Wer es vermeiden will, ein „Antisemit“ genannt zu werden, verzichtet am besten auf das Christentum. Von Sedi-Pater Rolf Hermann Lingen.
Sylvia Stolz auf der Webseite ‘voelkische-reichsbewegung.org’.
(kreuz.net) Am 14. Januar ist die Münchner Rechtsanwältin Sylvia Stolz (44) im Saal des Landgerichtes
Mannheim nach Verlesung eines Haftbefehls verhaftet worden.
Frau Stolz hat bekannte Revisionisten wie
Ernst Zündel und Germar Rudolf verteidigt, die beide inzwischen im Gefängnis sitzen.
Jetzt ist sie
selber mit dem Vorwurf der Holocaustleugnung zu dreieinhalb Jahren Zuchthaus verurteilt worden. Zusätzlich
wurden fünf Jahre Berufsverbot gegen sie verhängt.
Hitler-Bewunderer feiern Sylvia Stolz als eine deutsche
Jeanne d’Arc.
Dagegen warf Andreas Grossmann von der Staatsanwaltschaft Mannheim der Rechtsanwältin
vor, sie wolle wieder „ein Deutschland der brennenden Synagogen“.
Die Wahrheit liegt aber, wie so oft,
ganz woanders.
Im Grunde handelt es sich bei dieser Sache um ein durch und durch antichristliches Spektakel.
Dabei haben sehr viele sehr viel Schuld auf sich geladen – zunächst Sylvia Stolz und die ihr zujubelnden
Rechten, aber auch die Bundesrepublik und die gegen Frau Stolz grölenden Gutmenschen.
Die schwerste
Schuld mag allerdings bei den Desinteressierten liegen, die allenfalls schulterzuckend etwas von der „Verhaftung
einer Holocaust-Leugnerin“ aufschnappen, bevor sie sich ihrer Tasse Kaffee und den Sportnachrichten widmen.
Ist Sylvia Stolz wirklich eine deutsche Jeanne d’Arc? An ihr ist nichts Christliches. Ganz im Gegenteil:
Sie ist bekennende Hitler-Bewunderin.
Der Nationalsozialismus ist eine Religion, in der Adolf Hitler
als „höherer Christus“ gefeiert wird. Hitler hat diesen Kult selber propagiert.
Entsprechende Stellen
finden sich in seinem Buch „Mein Kampf“, wo er eine antichristliche „Erbsündenlehre“ verkündigt.
An
die Stelle der echten Erbsündenlehre tritt die Rassenlehre, die nicht mehr die Erlösung von Schuld durch
Gott, sondern die angebliche Reinheit des Blutes will.

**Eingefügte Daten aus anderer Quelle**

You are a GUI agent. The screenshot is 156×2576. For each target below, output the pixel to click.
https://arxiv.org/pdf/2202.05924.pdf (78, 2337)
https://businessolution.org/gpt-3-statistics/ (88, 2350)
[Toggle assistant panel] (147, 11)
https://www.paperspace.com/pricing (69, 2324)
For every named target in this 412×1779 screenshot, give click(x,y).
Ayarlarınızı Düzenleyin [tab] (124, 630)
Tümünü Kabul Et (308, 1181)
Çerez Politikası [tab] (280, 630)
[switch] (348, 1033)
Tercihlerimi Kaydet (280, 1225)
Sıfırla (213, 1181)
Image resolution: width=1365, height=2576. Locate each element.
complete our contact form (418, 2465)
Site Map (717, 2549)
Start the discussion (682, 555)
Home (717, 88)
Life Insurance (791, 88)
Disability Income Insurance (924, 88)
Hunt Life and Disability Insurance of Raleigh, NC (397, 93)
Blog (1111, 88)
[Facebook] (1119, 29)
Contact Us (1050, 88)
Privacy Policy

Im Nationalsozialismus gibt es weder die Notwendigkeit
noch die Möglichkeit eines Erlösers, sondern nur die Notwendigkeit, sich von einem Führer als reine
Rasse leiten zu lassen.
Hitler mutiert in dieser Ideologie zu einem Über-Christus, für den der „alte
Christus“ nur ein Vorausbild war.
Darum will der Nationalsozialismus auch nichts von einer jüdischen
Genealogie Christi wissen, sondern macht ihn kurzerhand zum „Arier“. Das hat die Kirche streng verurteilt,
so Kardinal Michael Faulhaber von München in seinen berühmten Adventspredigten des Jahres 1933.
In
ihrer Verteidigungsschrift für Ernst Zündel beruft sich Frau Stolz auch auf Benedikt XVI.:
„Ratzinger
ist – wie wir heute wissen – nicht irgendwer, sondern jetzt als Papst Benedikt XVI. das Oberhaupt der
Katholischen Kirche, die eine Weltkirche ist, einst die mächtigste, welche die Geschichte je gesehen
hat. Der Gedanke, daß wir ihn als »Krypto-Nazi« für uns Deutsche in Anspruch nehmen könnten, ist
nicht gerade unangenehm. Er hat – ebenso wie Adolf Hitler – die Rede von »Demokratie« als »Neusprech«
(Orwellspeech) durchschaut.“
Noch wenige Tage vor ihrer Verurteilung äußerte Frau Stolz, daß sie im
Gefängnis „in guter Gesellschaft sei, zusammen mit Hitler, Jesus und Sokrates“.
Laut Richter Rolf Glenz
hat Frau Stolz „den millionenfachen Mord während der Zeit des Nationalsozialismus wider besseres Wissen
geleugnet“ und so gegen den „Volksverhetzungsparagraphen“ verstoßen.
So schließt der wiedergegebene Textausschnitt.